あなたの肌にあったニキビ治療薬は?薬の特徴や効果について解説します

ニキビは90%の人が経験する身近な病気で「青春のシンボル」といった考えられることもありますが、尋常性痤瘡という皮膚疾患です。化粧品やスキンケアのみで対応する方も多いですが、放置をしてしまうと痕に残ることもあるため症状が軽微なうちから皮膚科で治療を行うことが大切です。新しい薬も発売されたことにより早期の症状から治療が可能となりました。本コラムでは皮膚科で処方される代表的なニキビ薬の特徴や効果についてご紹介します。

1.ニキビの種類と重症度
 (1)ニキビの種類とでき方
 (2)ニキビの重症度
 (3)急性期治療と維持治療
2.ニキビの塗り薬
 (1)毛穴の詰まりを改善する薬(白ニキビに対して行う治療)
 (2)赤ニキビに対して行う治療
 (3)保湿目的に使用する薬
3.ニキビの飲み薬
 (1)内服抗菌薬
 (2)漢方薬
 (3)ビタミン剤
4.わたしにはどのニキビ薬があっていますか?
 (1)軽症のかた(お顔全体で赤ニキビが10個以下)
 (2)中等症のかた(お顔全体で赤ニキビが10から40個)
 (3)重症のかた(お顔全体で赤ニキビが40個以上)

1.ニキビの種類と重症度

ニキビは重症度やニキビの種類(進行段階)によって異なります。このため治療方法の前にご自分のニキビのタイプや重症度を知ることが重要です。

(1)ニキビの種類とでき方

毛穴がつまった状態であるコメド(面ぽう)からニキビは発生します。「白ニキビ」や「黒ニキビ」と呼ばれることもあります。触ると肌がざらざらした感じがします。コメドを放置すると炎症を起こした「赤ニキビ」や化膿した「黄ニキビ」へと悪化してしまいます。適切な治療をしないと「ニキビ痕」になってしまうこともあります。このためニキビ治療は毛穴の詰まりを改善するコメド治療が重要となります。
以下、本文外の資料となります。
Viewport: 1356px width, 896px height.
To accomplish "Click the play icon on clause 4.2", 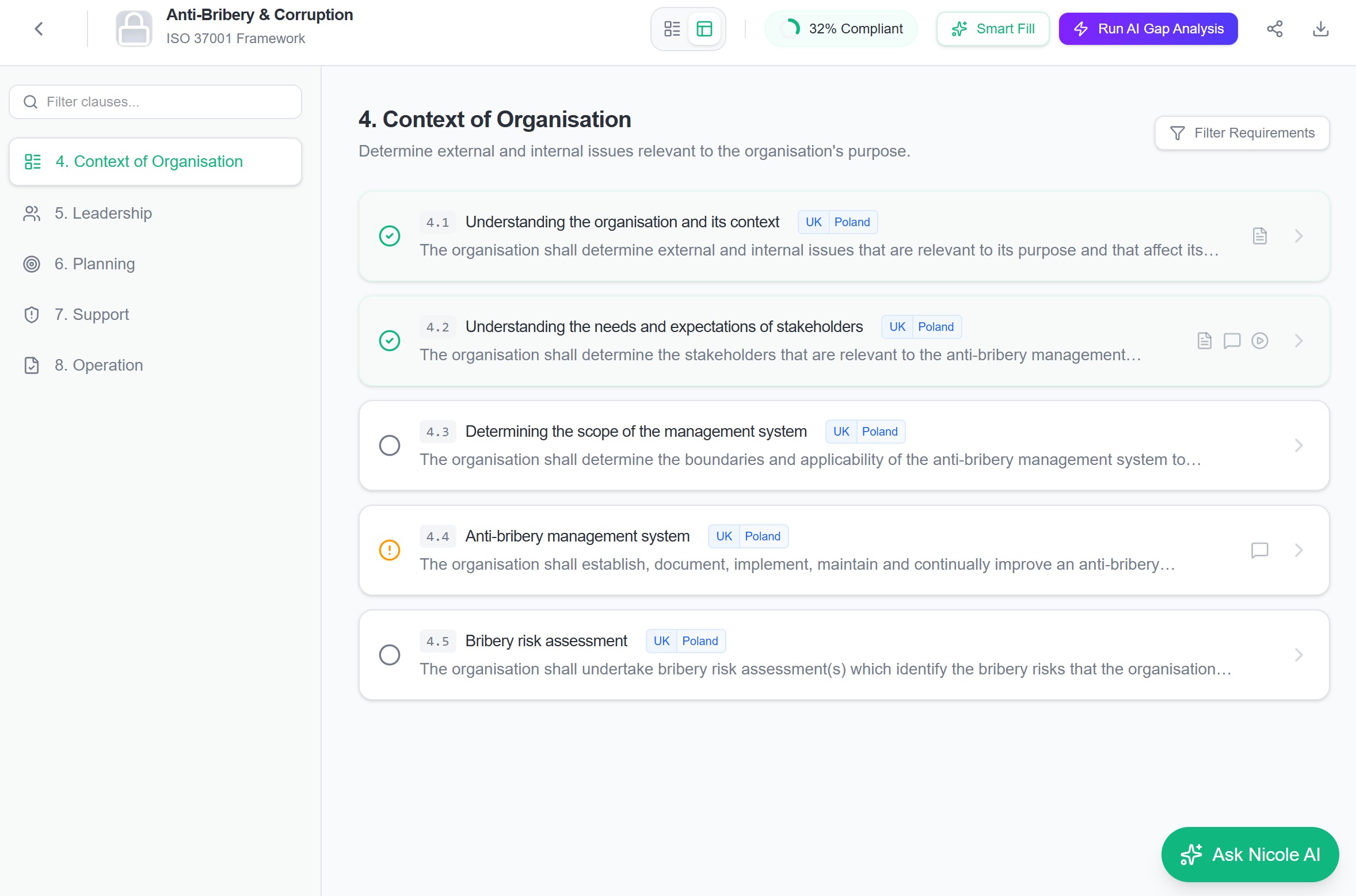I will [x=1259, y=341].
  1. 毛穴からの皮脂の分泌が増え、毛穴の角質異常が生じる
  2. 皮脂が毛穴に詰まって非炎症性丘疹(白ニキビ)が形成される
  3. アクネ菌などの菌が白ニキビに感染し、痛みを伴う炎症性丘疹(赤ニキビ)になる
  4. 赤ニキビが悪化すると膿をもった膿疱性痤瘡となる
  5. そのまま放置すると瘢痕(ニキビ痕)になる

(2)ニキビの重症度

炎症性皮疹(赤ニキビや黄ニキビ)の数によって重症度を判断します。

(3)急性期治療と維持治療

炎症を起こした赤ニキビがある場合にはまず抗菌薬による外用薬や内服薬を含めた急性炎症期の治療を行います。赤ニキビの多くが平らになってきたら維持治療に以降します。目につきやすいニキビが治っても、コメドが炎症を起こし、次の目立つニキビになる可能性があるため、コメドに対する治療を継続することが重要です。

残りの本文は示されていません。